● Text extract
┄┄┄┄┄┄┄┄┄┄

Before we dive too deep, let’s take a step back and look at how computer systems interact with storage. The high-level basics haven’t changed through the years—a storage device is connected to a bus which is connected to the CPU. The CPU queues requests that travel the bus to the device. The storage device either retrieves the data from CPU memory and (eventually) places it onto a durable substrate, or retrieves the data from the durable media, and then transfers it to the CPU’s memory.
You can think of this like a bank. You walk into the bank with a deposit, but first you have to traverse a queue before you can speak with a bank teller who can help you with your transaction. In a perfect world, the number of patrons entering the bank arrive at the exact rate at which their request can be handled, and you never have to stand in a queue. But the real world isn’t perfect. The real world is asynchronous. It’s more likely that a few people enter the bank at the same time. Perhaps they have arrived on the same streetcar or train. When a group of people all walk into the back at the same time, some of them are going to have to wait for the teller to process the transactions ahead of them.
As we think about the time to complete each transaction, and empty the queue, the average time waiting in line (latency) across all customers may look acceptable, but the first person in the queue had the best experience, while the last had a much longer delay. There are a number of things the bank can do to improve the experience for all customers. The bank could add more tellers to process more requests in parallel, it could rearrange the teller workflows so that each transaction takes less time, lowering both the total time and the average time, or it could create different queues for either latency insensitive customers or consolidating transactions that may be faster to keep the queue low. But each of these options comes at an additional cost—hiring more tellers for a peak that may never occur, or adding more real estate to create separate queues. While imperfect, unless you have infinite resources, queues are necessary to absorb peak load.
In network storage systems, we have several queues in the stack, including those between the operating system kernel and the storage adapter, the host storage adapter to the storage fabric, the target storage adapter, and the storage media. In legacy network storage systems, there may be different vendors for each component, and different ways that they think about servicing the queue. You may be using a dedicated, lossless network fabric like fiber channel, or using iSCSI or NFS over TCP, either with the operating system network stack, or a custom driver. In either case, tuning the storage network often takes specialized knowledge, separate from tuning the application or the storage media.
When we first built EBS in 2008, the storage market was largely HDDs, and the latency of our service was dominated by the latency of this storage media. Last year, Andy Warfield went in-depth about the fascinating mechanical engineering behind HDDs. As an engineer, I still marvel at everything that goes into a hard drive, but at the end of the day they are mechanical devices and physics limits their performance. There’s a stack of platters that are spinning at high velocity. These platters have tracks that contain the data. Relative to the size of a track (<100 nanometers), there’s a large arm that swings back and forth to find the right track to read or write your data. Because of the physics involved, the IOPS performance of a hard drive has remained relatively constant for the last few decades at approximately 120-150 operations per second, or 6-8 ms average IO latency. One of the biggest challenges with HDDs is that tail latencies can easily drift into the hundreds of milliseconds with the impact of queueing and command reordering in the drive.

┄┄┄┄┄┄┄┄┄┄

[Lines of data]
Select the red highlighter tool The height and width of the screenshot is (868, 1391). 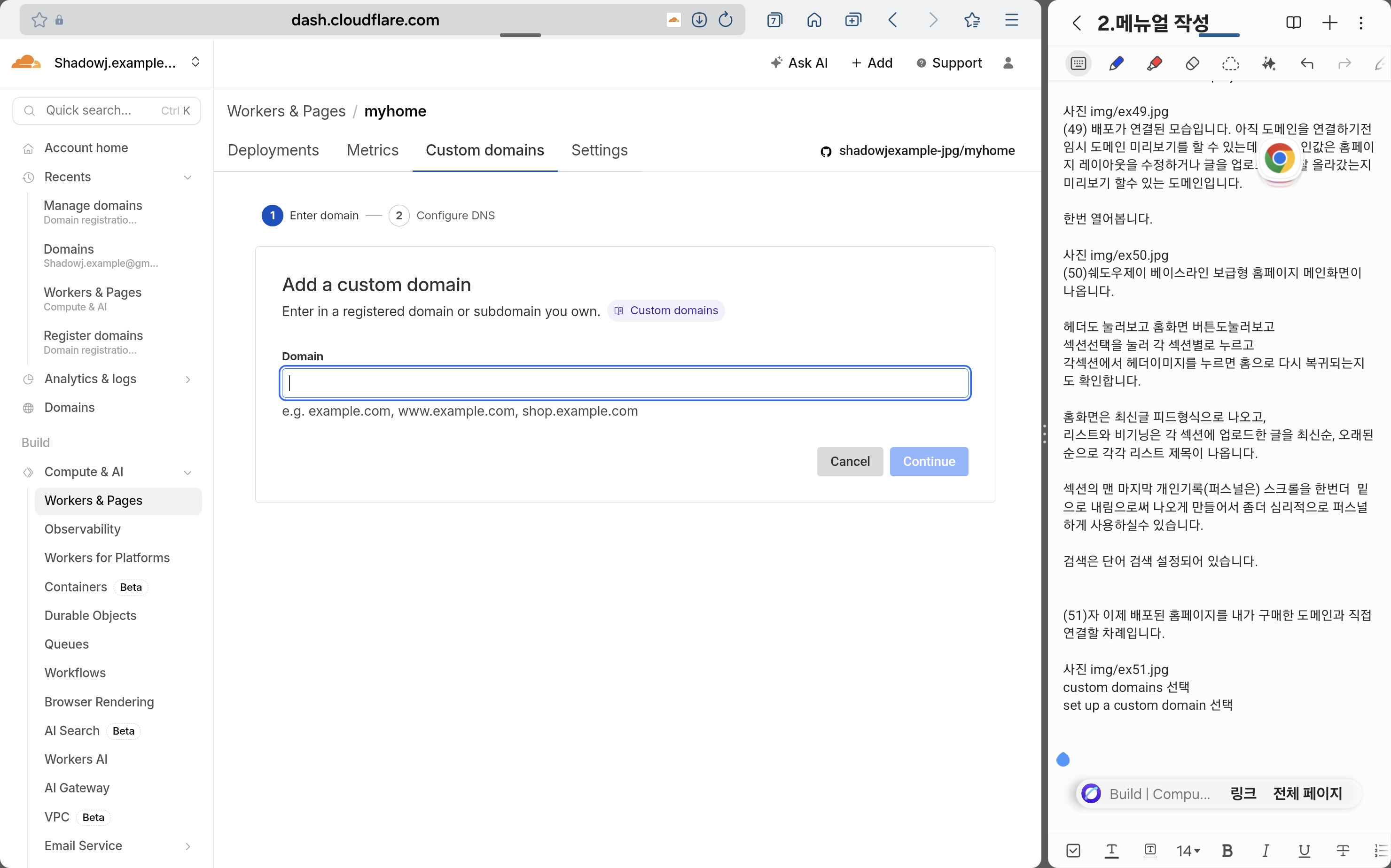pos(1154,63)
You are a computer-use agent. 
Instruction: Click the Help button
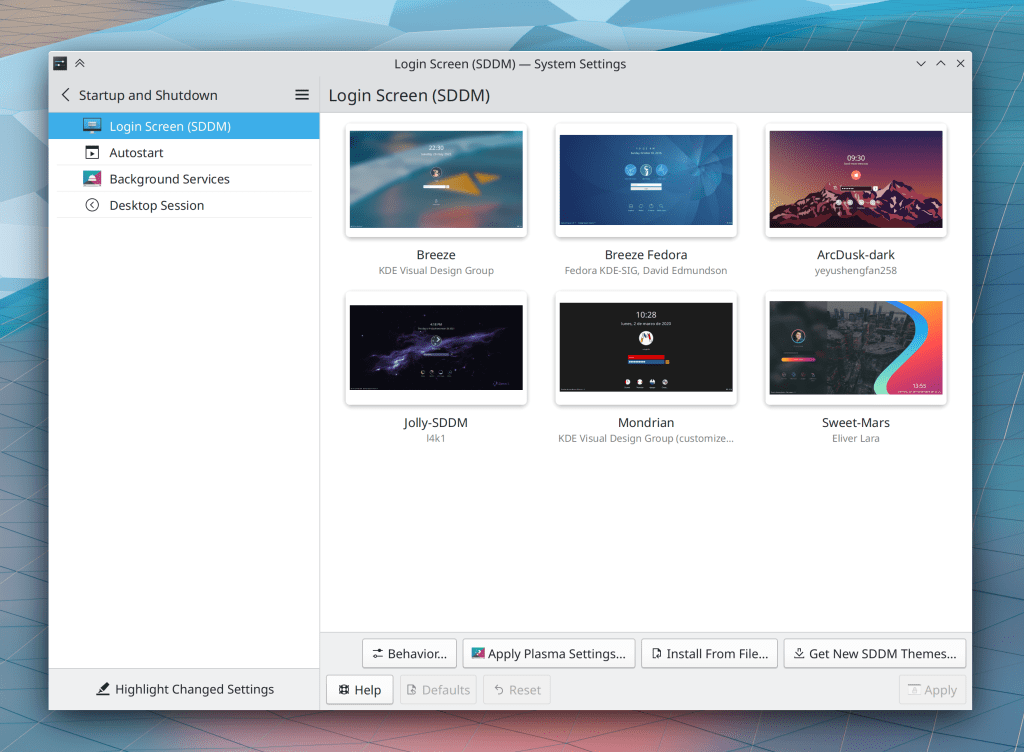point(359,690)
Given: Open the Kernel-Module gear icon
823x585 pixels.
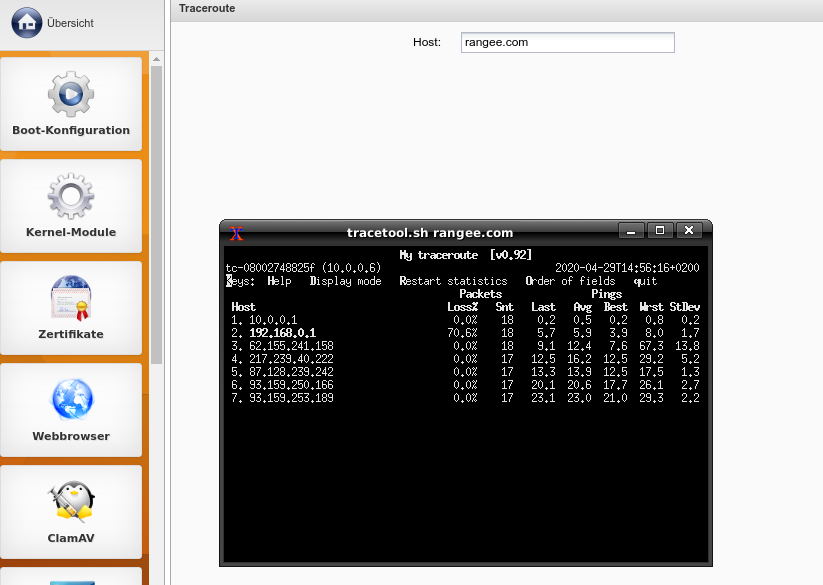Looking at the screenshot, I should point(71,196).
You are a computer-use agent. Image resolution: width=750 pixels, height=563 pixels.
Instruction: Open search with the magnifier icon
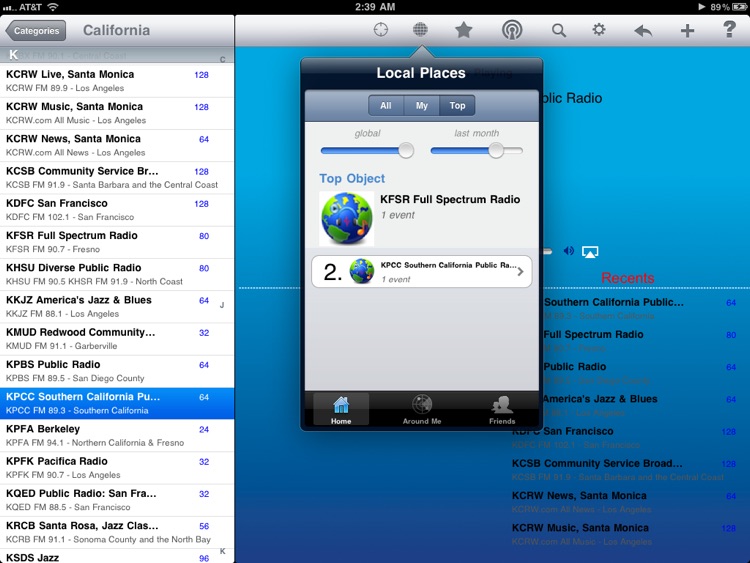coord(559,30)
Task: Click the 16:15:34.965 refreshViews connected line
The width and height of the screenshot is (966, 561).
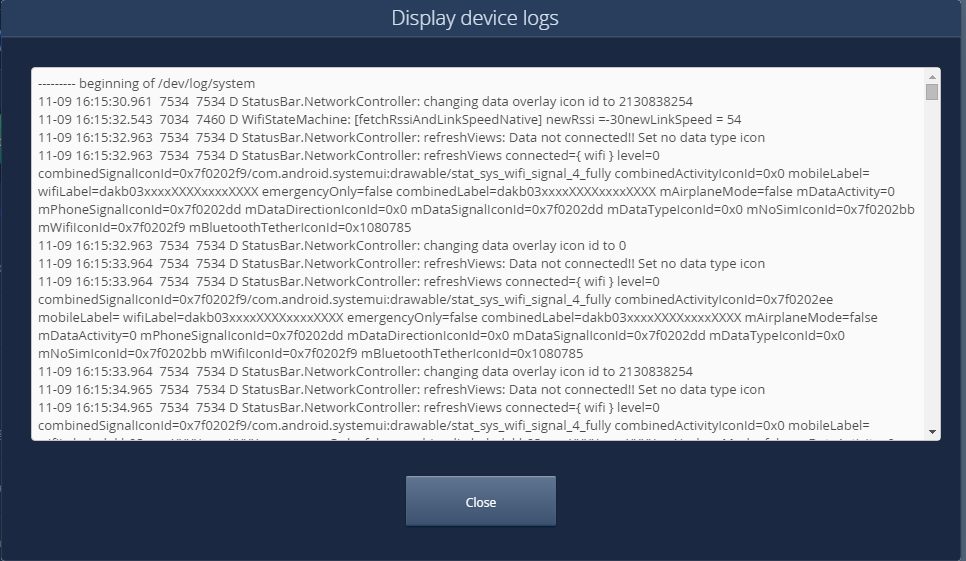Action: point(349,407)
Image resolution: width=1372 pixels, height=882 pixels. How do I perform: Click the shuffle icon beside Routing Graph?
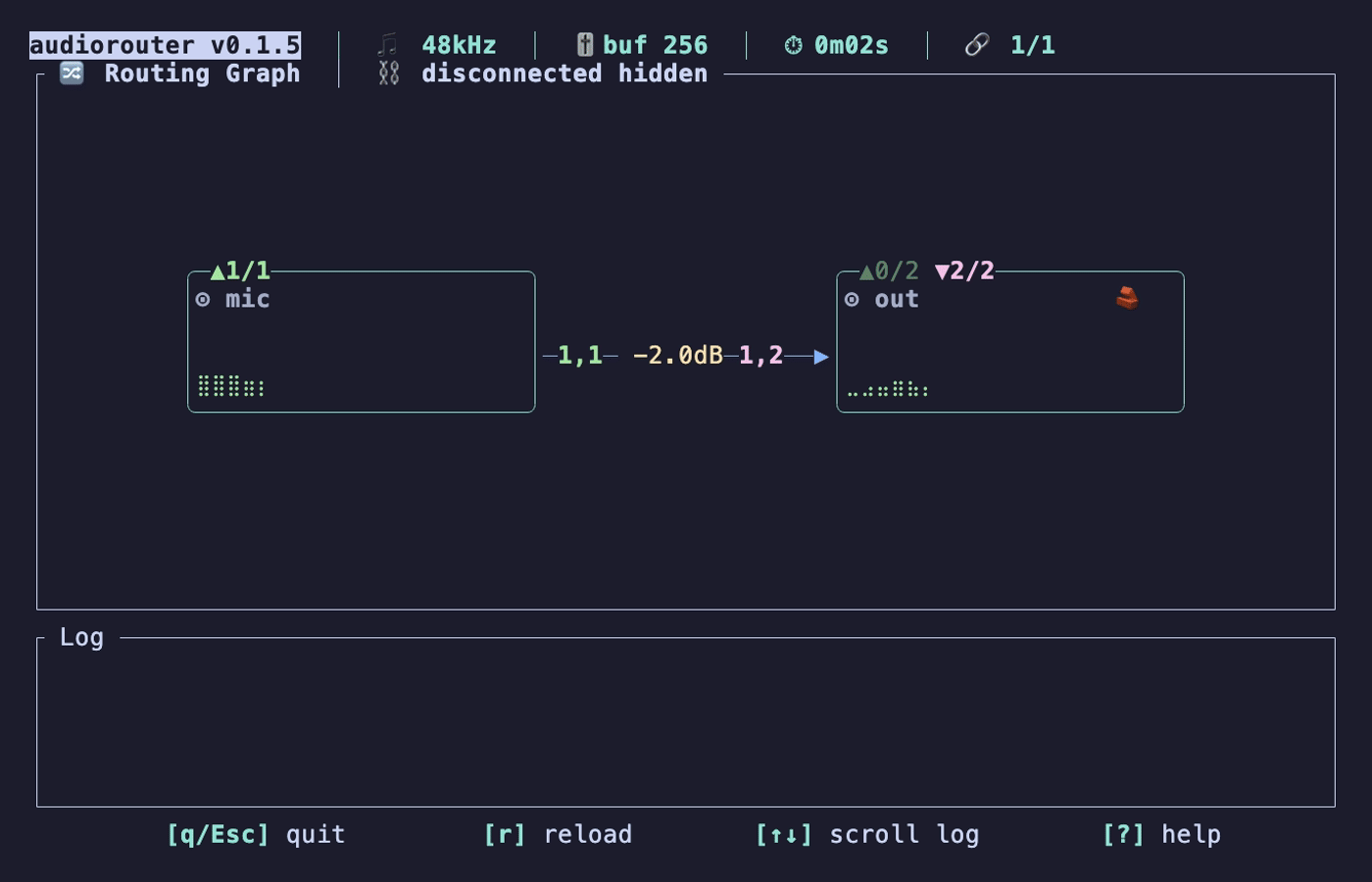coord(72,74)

┄┄┄┄┄┄┄┄┄┄

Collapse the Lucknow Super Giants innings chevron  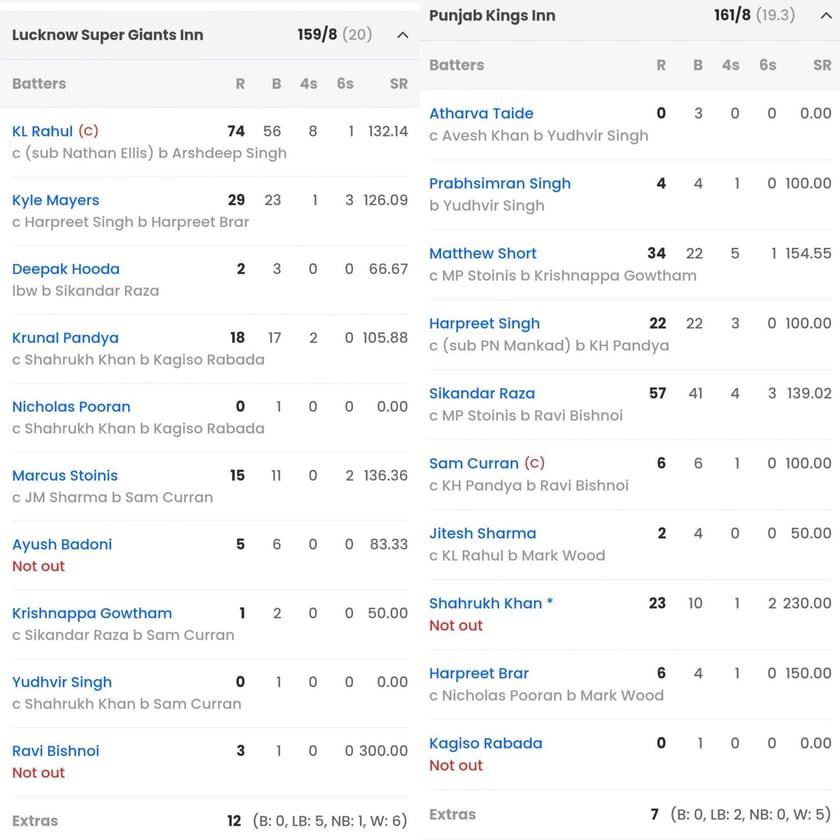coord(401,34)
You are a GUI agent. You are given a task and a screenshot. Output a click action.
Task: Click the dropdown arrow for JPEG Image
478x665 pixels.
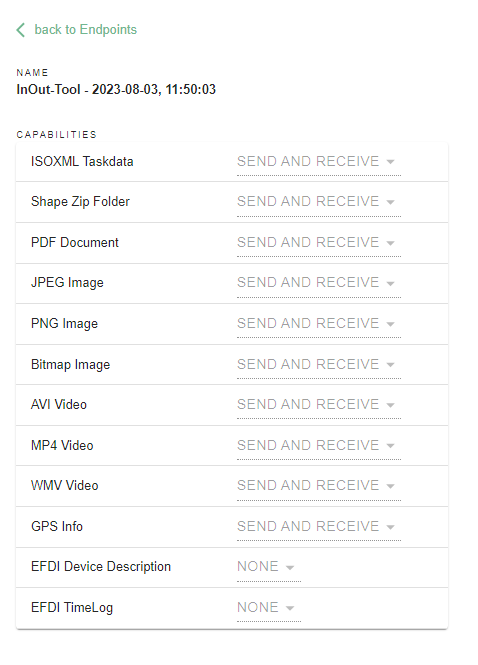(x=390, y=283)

┄┄┄┄┄┄┄┄┄┄

● Directive 1
From the storage text, list the queues it names in a network storage stack.
● Directive 2
Update the entries starting at the line that has "Image resolution: width=1372" and ending after the line that has "coord(72,74)", swapping "shuffle icon" for "refresh icon" and leaving everything else unchanged. Give only those lines, without the pictures.

● Task solution 1
- The queue between the operating system kernel and the storage adapter
- The queue between the host storage adapter and the storage fabric
- The queue at the target storage adapter
- The queue at the storage media

● Task solution 2
Image resolution: width=1372 pixels, height=882 pixels. How do I perform: Click the refresh icon beside Routing Graph?
coord(72,74)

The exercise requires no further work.